Kiedy Slazaka nie da sie w zero jedynkowym systemie pokazac. W tym tkwi caly problem. W jego roznorodnosci , tak innej od tej ktora probuja roznej masci nosiciele kaganka oswiaty jemu wmowic. Polak raczej Wachtyrza nie czyta. Jego to nie interesuje , bowiem on wie lepiej. Jest ci w PL Januszow roznej masci mnogo. Zas glupcow im wierzacych , jeszcze wiecej. Jest ich w kazdym razie wiecej niz Slazakow. Ich natura , spokojna i troche dupowata sprawila , ze o Slazaku nikt w swiecie nie wspomina.

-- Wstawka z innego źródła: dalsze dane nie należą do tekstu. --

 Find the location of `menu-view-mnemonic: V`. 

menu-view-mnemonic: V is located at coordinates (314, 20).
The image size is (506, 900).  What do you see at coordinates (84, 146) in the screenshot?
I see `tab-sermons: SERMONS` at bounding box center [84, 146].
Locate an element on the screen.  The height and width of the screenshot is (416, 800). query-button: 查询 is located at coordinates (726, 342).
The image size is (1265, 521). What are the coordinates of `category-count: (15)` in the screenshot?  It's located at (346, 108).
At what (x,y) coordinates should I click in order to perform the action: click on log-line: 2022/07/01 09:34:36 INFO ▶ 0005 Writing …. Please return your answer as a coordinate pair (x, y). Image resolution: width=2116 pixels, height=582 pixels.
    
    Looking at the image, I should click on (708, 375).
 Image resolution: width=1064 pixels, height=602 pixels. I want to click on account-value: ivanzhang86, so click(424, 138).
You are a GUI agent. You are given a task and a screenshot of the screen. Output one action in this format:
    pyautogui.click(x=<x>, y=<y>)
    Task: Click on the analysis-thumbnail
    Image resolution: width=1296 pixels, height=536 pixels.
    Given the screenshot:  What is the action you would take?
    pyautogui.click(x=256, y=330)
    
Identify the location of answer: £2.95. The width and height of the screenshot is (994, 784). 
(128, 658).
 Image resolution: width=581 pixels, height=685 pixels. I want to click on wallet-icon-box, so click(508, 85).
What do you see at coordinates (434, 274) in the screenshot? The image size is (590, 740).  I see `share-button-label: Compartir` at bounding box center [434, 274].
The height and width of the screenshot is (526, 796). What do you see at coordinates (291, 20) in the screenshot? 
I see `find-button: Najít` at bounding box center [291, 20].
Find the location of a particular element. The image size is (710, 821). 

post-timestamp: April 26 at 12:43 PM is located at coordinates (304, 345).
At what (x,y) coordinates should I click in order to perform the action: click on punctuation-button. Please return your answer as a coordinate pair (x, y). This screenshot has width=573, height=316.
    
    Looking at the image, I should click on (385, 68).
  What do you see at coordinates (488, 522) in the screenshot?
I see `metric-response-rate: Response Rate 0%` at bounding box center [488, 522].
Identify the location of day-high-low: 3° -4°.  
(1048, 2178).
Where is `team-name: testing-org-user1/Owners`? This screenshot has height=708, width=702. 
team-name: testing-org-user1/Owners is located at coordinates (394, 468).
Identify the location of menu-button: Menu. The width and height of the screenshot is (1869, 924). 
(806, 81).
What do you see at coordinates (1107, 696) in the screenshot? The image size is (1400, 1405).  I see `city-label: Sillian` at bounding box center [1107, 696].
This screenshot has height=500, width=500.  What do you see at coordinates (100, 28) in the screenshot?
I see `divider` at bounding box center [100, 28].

Ten srodkowo europejski troche Palestynczyk , nie jest taki radykalny , nie jest tak uzbrojon jak ten prawdziwy Palestynczyk. No i nie ma tyle do stracenia , w sensie ekonomicznym . Bo bogactwo Slaska , to juz dawno wyczerpane kopaliny . Nie neca nikogo.
…. no to sie zdziebko mylisz …. ale jo ci nie mom za zle … bo my som cyganieni na kazdym kroku … ale obacz ten filmik …. https://www.youtube.com/watch?v=yTgtNG5JGDQ
Piękne i mądre słowa. Bardzo dziękuję autorom za ten artykuł!